Aujourd'hui, l'interdiction des rassemblements religieux à cause de la pandémie est vécue pour certains comme une injustice et même comme une atteinte à la liberté religieuse.

Certainement pas toute, mais une partie de la propagation du Coronavirus a été causée par cette obsession mortifère de vouloir placer la loi et l'obligation religieuse au-dessus de la loi des hommes. La religion n'est certes pas la première cause de l'extension de la pandémie, mais un prétexte fréquent de désobéissance ou d'aveuglement citoyen qui a augmenté la contagion des populations.

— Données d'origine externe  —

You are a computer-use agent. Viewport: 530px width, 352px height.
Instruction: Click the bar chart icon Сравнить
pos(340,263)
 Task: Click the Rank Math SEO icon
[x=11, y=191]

A titre d'exemples, parmi beaucoup d'autres :

En Corée, plus de 60% des 8.200 cas du Covid-19 recensés en Corée du Sud le 16 mars 2020 sont liés à l’Eglise Shincheonji de Jésus, une organisation accusée par certains d’être une secte. Une de ses adeptes avait assisté à quatre cérémonies religieuses dans la ville de Daegu, devenue l’épicentre de l’épidémie, avant d’être diagnostiquée comme porteuse du virus. Cette congrégation religieuse a continué à célébrer des messes en dépit des appels du gouvernement à éviter tout rassemblement public et notamment religieux. Quarante nouveaux cas de contamination ont été confirmés au sein de cette Église, ont indiqué les autorités de la ville de Seongnam. Ils viennent s’ajouter aux six autres cas précédemment enregistrés.

En Israël, un des objectifs est le confinement des quartiers ultra-orthodoxes dans les villes israéliennes, qui ne le respectent pas. Les chiffres le montrent, ces quartiers sont devenus des foyers de contagion du coronavirus.

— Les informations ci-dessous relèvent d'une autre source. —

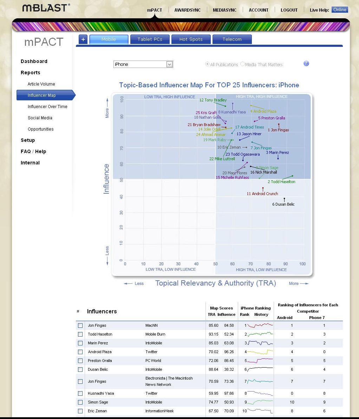Screen dimensions: 359x419
Task: Expand the Setup sidebar section
Action: 28,140
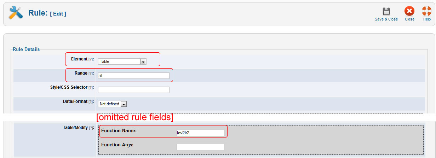Open Help via the lifebuoy icon
Viewport: 436px width, 158px height.
pyautogui.click(x=427, y=11)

Aux Etats-Unis d'Amérique, le dimanche 29 mars, un pasteur pentecôtiste de Tampa (Floride), Rodney Howard-Browne, avait défié les interdictions de rassemblement en organisant deux offices dans son église géante,  “The River”. Il avait été brièvement emprisonné par les autorités du comté. Mardi 31 mars, Tony Spell, pasteur d’une autre église géante de Louisiane, la “Life Tabernacle Church”, située à Baton Rouge, a organisé une messe en dépit d’une citation à comparaître reçue dans l’après-midi pour six violations d’un décret du gouverneur démocrate, John Bel Edwards, contre ce type de manifestations publiques.  Le pasteur a dénoncé une atteinte aux libertés religieuses et affirmé qu’il ne céderait pas. "Nous avons le mandat de Dieu pour nous réunir et nous rassembler, et continuer à faire ce que nous faisons", a-t-il déclaré.

En Belgique, dans un article sur les mesures pour endiguer la propagation de l'épidémie de Covid-19 sur son site, l'Exécutif des musulmans regrette et prévient que dans ce contexte où l’affect et l’irrationnel l’emportent sur la raison, certains fidèles pourraient être tentés de se substituer à l’office établi, et ainsi ne pas suivre les consignes du confinement.

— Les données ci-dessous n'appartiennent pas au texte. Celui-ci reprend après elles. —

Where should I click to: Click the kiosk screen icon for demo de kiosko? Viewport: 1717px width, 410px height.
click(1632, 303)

Il me semble donc que partout dans le monde, des gens placent la loi qu'ils appellent divine au dessus de la loi - que l'on trouve injuste - de l'État, et du bien commun. Cette attitude est à la fois catastrophique et inacceptable.

Il est donc essentiel de se pencher aujourd'hui plus que jamais sur la question de la laïcité et d’en rappeler les vertus, notamment celle de séparer la religion de l'État, tout en plaçant les lois de ce dernier au-dessus de toutes les autres, laissant la liberté à chacun de croire et d'exercer sa religion, ou de ne pas croire.

José Besprosvany est initiateur du projet européen Antigone 2.0 pour la promotion de la laïcité, notamment chez les étudiants du secondaire. 

¹Antigone de Sophocle, traduction de Florence Dupont, L'Arche - 2017

²Max Weber (1864-1920) distingue deux éthiques de l’action politique, l’éthique de conviction et l’éthique de responsabilité : ceux qui agissent selon une éthique de conviction sont certains d’eux-mêmes et agissent doctrinalement alors que l’éthique de responsabilité repose sur l’acceptation de répondre aux conséquences de ses actes.